Those standards--commonly known as Proposition 48--currently require athletes to post a high school grade-point average of 2.0 in 11 core courses as well as attain certain standardized test minimums to be eligible as college freshmen.

Starting with the 1995-96 academic year, however, the Prop. 48 standards will be more stringent. The required GPA will be 2.5. The number of core courses will be 13. Also in place will be a sliding scale in which athletes could be eligible as freshmen by offsetting GPAs between 2.5 and 2.0 with test scores higher than the established minimums (700 on the SAT or 17 on the ACT).

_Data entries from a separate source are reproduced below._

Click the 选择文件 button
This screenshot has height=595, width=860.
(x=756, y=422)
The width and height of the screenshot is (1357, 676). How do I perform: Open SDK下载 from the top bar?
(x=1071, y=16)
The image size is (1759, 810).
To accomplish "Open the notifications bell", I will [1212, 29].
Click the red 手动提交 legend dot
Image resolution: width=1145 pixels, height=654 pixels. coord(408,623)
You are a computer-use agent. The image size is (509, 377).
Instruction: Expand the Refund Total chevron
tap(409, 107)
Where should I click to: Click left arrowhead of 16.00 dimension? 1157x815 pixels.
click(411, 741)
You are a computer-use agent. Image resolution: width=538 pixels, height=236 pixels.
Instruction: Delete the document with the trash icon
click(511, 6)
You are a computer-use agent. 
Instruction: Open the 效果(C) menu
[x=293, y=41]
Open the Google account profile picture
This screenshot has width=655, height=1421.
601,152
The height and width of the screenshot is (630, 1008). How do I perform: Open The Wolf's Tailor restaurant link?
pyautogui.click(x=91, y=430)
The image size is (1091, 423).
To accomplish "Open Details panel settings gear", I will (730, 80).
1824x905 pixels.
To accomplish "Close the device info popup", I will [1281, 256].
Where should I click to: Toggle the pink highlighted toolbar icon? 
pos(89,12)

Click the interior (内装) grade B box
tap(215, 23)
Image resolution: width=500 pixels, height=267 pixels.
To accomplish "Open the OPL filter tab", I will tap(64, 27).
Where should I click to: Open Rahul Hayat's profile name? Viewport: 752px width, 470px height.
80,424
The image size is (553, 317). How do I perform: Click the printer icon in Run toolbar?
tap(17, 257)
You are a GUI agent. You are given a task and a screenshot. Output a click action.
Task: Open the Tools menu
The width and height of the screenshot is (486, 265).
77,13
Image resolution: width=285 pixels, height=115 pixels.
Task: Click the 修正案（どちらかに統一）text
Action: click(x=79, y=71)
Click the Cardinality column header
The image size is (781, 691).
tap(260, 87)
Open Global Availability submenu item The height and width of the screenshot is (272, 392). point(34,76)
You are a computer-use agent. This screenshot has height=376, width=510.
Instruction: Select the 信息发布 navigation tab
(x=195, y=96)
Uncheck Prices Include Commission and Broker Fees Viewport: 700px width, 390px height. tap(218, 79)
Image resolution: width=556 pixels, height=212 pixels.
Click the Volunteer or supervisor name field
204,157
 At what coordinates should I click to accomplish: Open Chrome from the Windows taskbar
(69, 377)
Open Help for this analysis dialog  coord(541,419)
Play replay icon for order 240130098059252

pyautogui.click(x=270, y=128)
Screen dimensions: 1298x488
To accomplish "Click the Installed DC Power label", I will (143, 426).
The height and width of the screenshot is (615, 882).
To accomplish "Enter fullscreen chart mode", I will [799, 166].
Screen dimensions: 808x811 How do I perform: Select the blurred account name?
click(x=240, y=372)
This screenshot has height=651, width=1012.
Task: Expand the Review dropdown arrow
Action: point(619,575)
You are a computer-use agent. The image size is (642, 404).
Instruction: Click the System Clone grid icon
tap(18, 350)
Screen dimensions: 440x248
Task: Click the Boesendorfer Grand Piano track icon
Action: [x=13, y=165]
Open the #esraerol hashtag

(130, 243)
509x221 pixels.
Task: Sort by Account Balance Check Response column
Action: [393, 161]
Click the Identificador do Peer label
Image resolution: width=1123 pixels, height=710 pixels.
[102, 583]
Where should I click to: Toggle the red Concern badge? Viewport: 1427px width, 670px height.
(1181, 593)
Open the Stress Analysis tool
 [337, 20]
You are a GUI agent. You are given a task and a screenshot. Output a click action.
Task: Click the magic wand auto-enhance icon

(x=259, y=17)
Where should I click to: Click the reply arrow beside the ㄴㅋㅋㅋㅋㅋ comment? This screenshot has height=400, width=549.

The debate was, as expected, often emotional, focusing on the belief that elements of the new standards will further reduce educational opportunities for minority athletes. E.M. Jones of Grambling, an English professor and the school’s faculty athletics representative, quoted from “Macbeth” on the convention floor.

The traditionally black schools that opposed the legislation had some powerful allies, including Georgetown, Notre Dame, Ohio State and Georgia Tech. Even so, the measure passed by a nearly 3-1 margin.

With the adoption of the new standards, delegates lined up in support of the Presidents Commission’s reform initiative for the third consecutive year, a move sure to give the commission additional clout and momentum as it focuses on its primary areas for next year: institutional responsibility and presidential authority.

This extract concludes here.